Laboratory for Molecular Pediatric Pathology (LaMPP)

Recent advances in molecular technology have vastly expanded the possibilities for personalized medicine. Benefiting from these techniques requires thoughtful test, coupled with a deep understanding of the clinical implications of molecular alterations. The promise of personalized medicine is to match specific aberrations in a patient’s tumor DNA to the most accurate diagnosis, the most up-to-date prognosis, and the most effective therapy available.

Many pediatric tumors and vascular malformations are defined by characteristic genetic changes that are best assessed by evolving molecular technologies. The correct diagnosis is essential to offering patients both the most accurate prognosis and the most effective therapy. To that end, we have designed a suite of molecular tests that will take the practice of diagnostic pediatric pathology to the next level with multiplex testing that delivers more actionable information with a better turnaround time.

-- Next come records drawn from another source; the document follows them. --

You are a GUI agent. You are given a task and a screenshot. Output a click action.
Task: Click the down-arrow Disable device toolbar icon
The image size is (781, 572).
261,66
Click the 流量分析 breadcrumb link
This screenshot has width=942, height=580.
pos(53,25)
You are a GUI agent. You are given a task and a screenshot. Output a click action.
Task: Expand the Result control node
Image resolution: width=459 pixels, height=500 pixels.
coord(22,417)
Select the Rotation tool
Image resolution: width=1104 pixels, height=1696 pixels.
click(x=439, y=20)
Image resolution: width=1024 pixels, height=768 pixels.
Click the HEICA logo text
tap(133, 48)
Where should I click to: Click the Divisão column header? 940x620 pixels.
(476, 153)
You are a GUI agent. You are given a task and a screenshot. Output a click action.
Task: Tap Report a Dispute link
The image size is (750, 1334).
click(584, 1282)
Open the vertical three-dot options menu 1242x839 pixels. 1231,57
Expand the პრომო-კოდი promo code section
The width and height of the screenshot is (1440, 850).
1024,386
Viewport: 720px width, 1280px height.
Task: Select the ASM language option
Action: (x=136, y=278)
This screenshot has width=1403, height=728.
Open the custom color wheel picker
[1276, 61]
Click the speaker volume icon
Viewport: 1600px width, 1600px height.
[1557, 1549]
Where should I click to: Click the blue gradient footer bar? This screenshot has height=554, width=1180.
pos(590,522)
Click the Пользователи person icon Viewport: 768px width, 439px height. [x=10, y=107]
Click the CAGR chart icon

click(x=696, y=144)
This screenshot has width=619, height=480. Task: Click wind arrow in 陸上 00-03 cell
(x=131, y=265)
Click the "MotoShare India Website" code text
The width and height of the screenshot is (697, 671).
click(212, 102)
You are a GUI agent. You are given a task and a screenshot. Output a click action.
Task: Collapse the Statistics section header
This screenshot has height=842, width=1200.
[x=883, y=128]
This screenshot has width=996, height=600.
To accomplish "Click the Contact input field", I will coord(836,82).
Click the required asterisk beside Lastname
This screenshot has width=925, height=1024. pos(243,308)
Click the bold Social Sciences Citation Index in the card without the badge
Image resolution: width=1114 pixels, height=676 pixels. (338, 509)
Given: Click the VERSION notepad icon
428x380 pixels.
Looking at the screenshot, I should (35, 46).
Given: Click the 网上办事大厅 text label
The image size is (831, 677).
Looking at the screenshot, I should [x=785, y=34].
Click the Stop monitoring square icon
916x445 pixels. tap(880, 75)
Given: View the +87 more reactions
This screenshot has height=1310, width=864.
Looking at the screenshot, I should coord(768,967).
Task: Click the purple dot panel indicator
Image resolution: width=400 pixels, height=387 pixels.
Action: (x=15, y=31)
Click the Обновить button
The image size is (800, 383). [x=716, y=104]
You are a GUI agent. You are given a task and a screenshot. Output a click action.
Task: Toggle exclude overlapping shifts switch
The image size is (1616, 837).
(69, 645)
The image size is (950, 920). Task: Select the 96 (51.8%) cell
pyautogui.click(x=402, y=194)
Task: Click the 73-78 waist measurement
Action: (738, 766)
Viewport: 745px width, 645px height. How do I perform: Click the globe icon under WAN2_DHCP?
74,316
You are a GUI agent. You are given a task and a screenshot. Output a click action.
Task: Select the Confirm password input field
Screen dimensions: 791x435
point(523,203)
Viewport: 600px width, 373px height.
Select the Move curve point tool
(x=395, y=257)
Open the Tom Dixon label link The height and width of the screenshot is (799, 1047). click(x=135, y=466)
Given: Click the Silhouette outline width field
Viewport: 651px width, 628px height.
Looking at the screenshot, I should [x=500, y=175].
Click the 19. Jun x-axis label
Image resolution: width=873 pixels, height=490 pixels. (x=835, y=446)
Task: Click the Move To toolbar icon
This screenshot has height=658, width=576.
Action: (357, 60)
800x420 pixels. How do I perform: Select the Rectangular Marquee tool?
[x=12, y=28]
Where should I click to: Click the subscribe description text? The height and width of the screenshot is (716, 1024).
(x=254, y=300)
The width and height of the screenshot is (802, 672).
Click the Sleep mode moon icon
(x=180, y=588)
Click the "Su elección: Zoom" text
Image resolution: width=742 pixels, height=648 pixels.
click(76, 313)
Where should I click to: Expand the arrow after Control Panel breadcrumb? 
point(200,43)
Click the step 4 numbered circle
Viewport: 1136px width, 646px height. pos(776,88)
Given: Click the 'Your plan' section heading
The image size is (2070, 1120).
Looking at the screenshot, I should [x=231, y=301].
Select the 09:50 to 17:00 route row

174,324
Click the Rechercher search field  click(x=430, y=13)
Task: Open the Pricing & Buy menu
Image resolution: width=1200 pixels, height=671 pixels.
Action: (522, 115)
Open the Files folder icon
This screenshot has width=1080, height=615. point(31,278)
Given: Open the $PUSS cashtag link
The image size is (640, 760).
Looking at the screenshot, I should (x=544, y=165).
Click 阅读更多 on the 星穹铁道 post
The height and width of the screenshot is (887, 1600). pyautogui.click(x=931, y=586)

The Boston Children’s Hospital Laboratory for Molecular Pediatric Pathology (BCH LaMPP) provides highly innovative tissue-based diagnostic testing uniquely tailored to serve pediatric patients, particularly those with cancer and developmental anomalies associated with tumor-like tissue overgrowths. The core technologies of the laboratory are focused on solid-state high throughput genomic sequencing, rare mutation detection and copy number analysis.

Next generation sequencing (NGS) technology is well-suited to the development of an assay to detect translocations that is both more successful and more informative than current tests. Typical DNA-based whole exome sequencing (WES) will not identify the majority of translocations because most translocation breakpoints are in introns rather than exons. RNA sequencing, however, is an ideal technique for detecting these translocations, because most pediatric solid tumor translocations create a fusion mRNA sequence that is highly expressed in the tumor. A targeted RNA sequencing panel will have many advantages: it will require relatively little starting material, will work with formalin-fixed, paraffin embedded tissue (FFPE), and will be able to detect both known and novel translocation partners. RNA-sequencing for translocations will require a novel informatics protocol to map the fused sequences.

Translocation detection is an essential part of solid tumor diagnostics in pediatric oncology. Many common childhood sarcomas, including Ewing sarcoma, synovial sarcoma, and alveolar rhabdomyosarcoma, among others, are defined by their translocations. The ability to accurately detect these translocations at the time of diagnosis is critical. We have designed a suite of molecular tests that will take the practice of diagnostic pediatric pathology to the next level with multiplex testing that delivers more actionable information with a better turnaround time. Each target will have the potential to alter the diagnosis, prognosis or therapy for our patients.